Data for locating words and elements
....................
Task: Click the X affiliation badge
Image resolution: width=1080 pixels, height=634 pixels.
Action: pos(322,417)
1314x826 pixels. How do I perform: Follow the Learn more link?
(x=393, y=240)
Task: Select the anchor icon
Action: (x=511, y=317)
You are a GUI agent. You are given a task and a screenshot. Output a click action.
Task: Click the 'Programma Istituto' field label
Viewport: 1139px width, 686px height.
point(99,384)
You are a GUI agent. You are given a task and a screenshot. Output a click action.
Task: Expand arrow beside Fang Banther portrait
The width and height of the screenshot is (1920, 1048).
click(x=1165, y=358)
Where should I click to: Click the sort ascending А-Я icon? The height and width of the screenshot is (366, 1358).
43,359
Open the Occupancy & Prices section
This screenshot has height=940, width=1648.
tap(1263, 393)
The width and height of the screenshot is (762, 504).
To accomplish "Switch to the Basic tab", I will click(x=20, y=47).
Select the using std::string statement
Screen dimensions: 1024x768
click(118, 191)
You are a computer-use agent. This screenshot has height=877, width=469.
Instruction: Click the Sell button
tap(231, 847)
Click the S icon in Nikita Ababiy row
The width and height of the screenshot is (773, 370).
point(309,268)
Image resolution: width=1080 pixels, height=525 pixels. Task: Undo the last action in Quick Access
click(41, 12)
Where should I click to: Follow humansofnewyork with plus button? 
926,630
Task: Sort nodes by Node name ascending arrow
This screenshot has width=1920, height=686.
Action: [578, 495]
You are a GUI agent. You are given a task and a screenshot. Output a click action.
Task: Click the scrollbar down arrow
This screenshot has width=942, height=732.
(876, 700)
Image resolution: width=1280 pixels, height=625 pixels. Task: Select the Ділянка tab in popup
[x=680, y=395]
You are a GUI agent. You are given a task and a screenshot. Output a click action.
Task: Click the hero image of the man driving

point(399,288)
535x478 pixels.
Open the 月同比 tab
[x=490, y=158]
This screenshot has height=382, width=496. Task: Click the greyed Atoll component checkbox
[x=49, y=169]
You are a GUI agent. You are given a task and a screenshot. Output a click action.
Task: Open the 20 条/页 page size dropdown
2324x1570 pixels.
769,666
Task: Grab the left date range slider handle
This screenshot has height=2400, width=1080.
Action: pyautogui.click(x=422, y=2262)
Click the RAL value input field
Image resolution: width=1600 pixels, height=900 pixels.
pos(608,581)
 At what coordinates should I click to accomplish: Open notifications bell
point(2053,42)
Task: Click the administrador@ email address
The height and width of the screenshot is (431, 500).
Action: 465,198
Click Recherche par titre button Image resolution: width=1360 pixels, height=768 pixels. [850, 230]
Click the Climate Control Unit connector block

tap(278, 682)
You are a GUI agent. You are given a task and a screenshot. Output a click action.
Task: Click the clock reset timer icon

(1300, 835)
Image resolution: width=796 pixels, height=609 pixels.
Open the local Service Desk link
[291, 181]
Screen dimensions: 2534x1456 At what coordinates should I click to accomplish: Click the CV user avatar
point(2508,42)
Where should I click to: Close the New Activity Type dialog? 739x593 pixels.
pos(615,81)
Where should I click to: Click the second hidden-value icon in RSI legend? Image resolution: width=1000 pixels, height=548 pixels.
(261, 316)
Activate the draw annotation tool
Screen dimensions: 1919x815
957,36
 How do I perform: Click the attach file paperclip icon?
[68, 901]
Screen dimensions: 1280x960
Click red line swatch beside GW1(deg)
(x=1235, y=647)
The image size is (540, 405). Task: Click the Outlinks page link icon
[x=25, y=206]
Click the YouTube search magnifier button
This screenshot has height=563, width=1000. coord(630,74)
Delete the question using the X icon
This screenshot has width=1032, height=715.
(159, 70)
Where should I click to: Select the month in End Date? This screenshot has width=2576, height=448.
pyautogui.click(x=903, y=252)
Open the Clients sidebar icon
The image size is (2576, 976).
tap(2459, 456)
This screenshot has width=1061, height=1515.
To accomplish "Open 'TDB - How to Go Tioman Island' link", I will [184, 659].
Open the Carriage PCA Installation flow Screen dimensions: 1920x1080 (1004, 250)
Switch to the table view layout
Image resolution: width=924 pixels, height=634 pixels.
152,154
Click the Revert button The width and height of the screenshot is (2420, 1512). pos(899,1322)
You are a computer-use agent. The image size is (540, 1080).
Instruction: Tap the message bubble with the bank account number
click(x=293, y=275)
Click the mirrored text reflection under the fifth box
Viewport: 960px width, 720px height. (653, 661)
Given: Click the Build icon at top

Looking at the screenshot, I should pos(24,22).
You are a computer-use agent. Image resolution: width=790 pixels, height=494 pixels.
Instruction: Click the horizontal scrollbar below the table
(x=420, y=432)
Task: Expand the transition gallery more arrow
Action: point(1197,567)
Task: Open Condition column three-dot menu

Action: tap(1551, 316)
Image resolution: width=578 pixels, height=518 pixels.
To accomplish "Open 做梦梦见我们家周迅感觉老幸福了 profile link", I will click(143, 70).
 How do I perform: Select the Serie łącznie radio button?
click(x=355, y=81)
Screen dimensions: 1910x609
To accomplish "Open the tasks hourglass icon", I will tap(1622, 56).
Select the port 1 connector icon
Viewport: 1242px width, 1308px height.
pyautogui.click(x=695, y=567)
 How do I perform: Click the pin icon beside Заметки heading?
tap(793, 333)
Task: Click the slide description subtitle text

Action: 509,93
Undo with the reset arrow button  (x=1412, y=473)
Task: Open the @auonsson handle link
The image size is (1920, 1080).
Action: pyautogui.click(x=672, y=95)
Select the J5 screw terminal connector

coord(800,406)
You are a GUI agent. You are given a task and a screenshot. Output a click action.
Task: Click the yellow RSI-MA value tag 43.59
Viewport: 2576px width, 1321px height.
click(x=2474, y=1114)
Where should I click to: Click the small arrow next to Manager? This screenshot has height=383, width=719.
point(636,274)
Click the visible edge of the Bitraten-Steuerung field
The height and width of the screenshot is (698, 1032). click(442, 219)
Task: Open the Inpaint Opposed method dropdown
....................
> _Objective_
Rewrite the data above, replacing "GUI agent" with "interface agent" everywhere it appears and leaving everything else unchanged.

> _Written solution_
Task: Click the X affiliation badge
Image resolution: width=1080 pixels, height=634 pixels.
Action: pos(322,417)
1314x826 pixels. How do I perform: Follow the Learn more link?
(x=393, y=240)
Task: Select the anchor icon
Action: (x=511, y=317)
You are a interface agent. You are given a task and a screenshot. Output a click action.
Task: Click the 'Programma Istituto' field label
Viewport: 1139px width, 686px height.
point(99,384)
You are a interface agent. You are given a task and a screenshot. Output a click action.
Task: Expand arrow beside Fang Banther portrait
The width and height of the screenshot is (1920, 1048).
click(x=1165, y=358)
Where should I click to: Click the sort ascending А-Я icon? The height and width of the screenshot is (366, 1358).
43,359
Open the Occupancy & Prices section
This screenshot has height=940, width=1648.
tap(1263, 393)
The width and height of the screenshot is (762, 504).
To accomplish "Switch to the Basic tab", I will click(x=20, y=47).
Select the using std::string statement
Screen dimensions: 1024x768
click(118, 191)
You are a computer-use agent. This screenshot has height=877, width=469.
Instruction: Click the Sell button
tap(231, 847)
Click the S icon in Nikita Ababiy row
The width and height of the screenshot is (773, 370).
point(309,268)
Image resolution: width=1080 pixels, height=525 pixels. Task: Undo the last action in Quick Access
click(41, 12)
Where should I click to: Follow humansofnewyork with plus button? 
926,630
Task: Sort nodes by Node name ascending arrow
This screenshot has width=1920, height=686.
Action: [578, 495]
You are a interface agent. You are given a task and a screenshot. Output a click action.
Task: Click the scrollbar down arrow
This screenshot has width=942, height=732.
(876, 700)
Image resolution: width=1280 pixels, height=625 pixels. Task: Select the Ділянка tab in popup
[x=680, y=395]
You are a interface agent. You are given a task and a screenshot. Output a click action.
Task: Click the hero image of the man driving

point(399,288)
535x478 pixels.
Open the 月同比 tab
[x=490, y=158]
This screenshot has height=382, width=496. Task: Click the greyed Atoll component checkbox
[x=49, y=169]
You are a interface agent. You are given a task and a screenshot. Output a click action.
Task: Open the 20 条/页 page size dropdown
2324x1570 pixels.
769,666
Task: Grab the left date range slider handle
This screenshot has height=2400, width=1080.
Action: pyautogui.click(x=422, y=2262)
Click the RAL value input field
Image resolution: width=1600 pixels, height=900 pixels.
pos(608,581)
 At what coordinates should I click to accomplish: Open notifications bell
point(2053,42)
Task: Click the administrador@ email address
The height and width of the screenshot is (431, 500).
Action: 465,198
Click Recherche par titre button Image resolution: width=1360 pixels, height=768 pixels. [850, 230]
Click the Climate Control Unit connector block

tap(278, 682)
You are a interface agent. You are given a task and a screenshot. Output a click action.
Task: Click the clock reset timer icon

(1300, 835)
Image resolution: width=796 pixels, height=609 pixels.
Open the local Service Desk link
[291, 181]
Screen dimensions: 2534x1456 At what coordinates should I click to accomplish: Click the CV user avatar
point(2508,42)
Where should I click to: Close the New Activity Type dialog? 739x593 pixels.
pos(615,81)
Where should I click to: Click the second hidden-value icon in RSI legend? Image resolution: width=1000 pixels, height=548 pixels.
(261, 316)
Activate the draw annotation tool
Screen dimensions: 1919x815
957,36
 How do I perform: Click the attach file paperclip icon?
[68, 901]
Screen dimensions: 1280x960
Click red line swatch beside GW1(deg)
(x=1235, y=647)
The image size is (540, 405). Task: Click the Outlinks page link icon
[x=25, y=206]
Click the YouTube search magnifier button
This screenshot has height=563, width=1000. coord(630,74)
Delete the question using the X icon
This screenshot has width=1032, height=715.
(159, 70)
Where should I click to: Select the month in End Date? This screenshot has width=2576, height=448.
pyautogui.click(x=903, y=252)
Open the Clients sidebar icon
The image size is (2576, 976).
tap(2459, 456)
This screenshot has width=1061, height=1515.
To accomplish "Open 'TDB - How to Go Tioman Island' link", I will [184, 659].
Open the Carriage PCA Installation flow Screen dimensions: 1920x1080 (1004, 250)
Switch to the table view layout
Image resolution: width=924 pixels, height=634 pixels.
152,154
Click the Revert button The width and height of the screenshot is (2420, 1512). pos(899,1322)
You are a computer-use agent. The image size is (540, 1080).
Instruction: Tap the message bubble with the bank account number
click(x=293, y=275)
Click the mirrored text reflection under the fifth box
Viewport: 960px width, 720px height. (653, 661)
Given: Click the Build icon at top

Looking at the screenshot, I should pos(24,22).
You are a computer-use agent. Image resolution: width=790 pixels, height=494 pixels.
Instruction: Click the horizontal scrollbar below the table
(x=420, y=432)
Task: Expand the transition gallery more arrow
Action: point(1197,567)
Task: Open Condition column three-dot menu

Action: tap(1551, 316)
Image resolution: width=578 pixels, height=518 pixels.
To accomplish "Open 做梦梦见我们家周迅感觉老幸福了 profile link", I will click(143, 70).
 How do I perform: Select the Serie łącznie radio button?
click(x=355, y=81)
Screen dimensions: 1910x609
To accomplish "Open the tasks hourglass icon", I will tap(1622, 56).
Select the port 1 connector icon
Viewport: 1242px width, 1308px height.
pyautogui.click(x=695, y=567)
 How do I perform: Click the pin icon beside Заметки heading?
tap(793, 333)
Task: Click the slide description subtitle text

Action: 509,93
Undo with the reset arrow button  (x=1412, y=473)
Task: Open the @auonsson handle link
The image size is (1920, 1080).
Action: pyautogui.click(x=672, y=95)
Select the J5 screw terminal connector

coord(800,406)
You are a interface agent. You are given a task and a screenshot. Output a click action.
Task: Click the yellow RSI-MA value tag 43.59
Viewport: 2576px width, 1321px height.
click(x=2474, y=1114)
Where should I click to: Click the small arrow next to Manager? This screenshot has height=383, width=719.
point(636,274)
Click the visible edge of the Bitraten-Steuerung field
The height and width of the screenshot is (698, 1032). click(442, 219)
Task: Open the Inpaint Opposed method dropdown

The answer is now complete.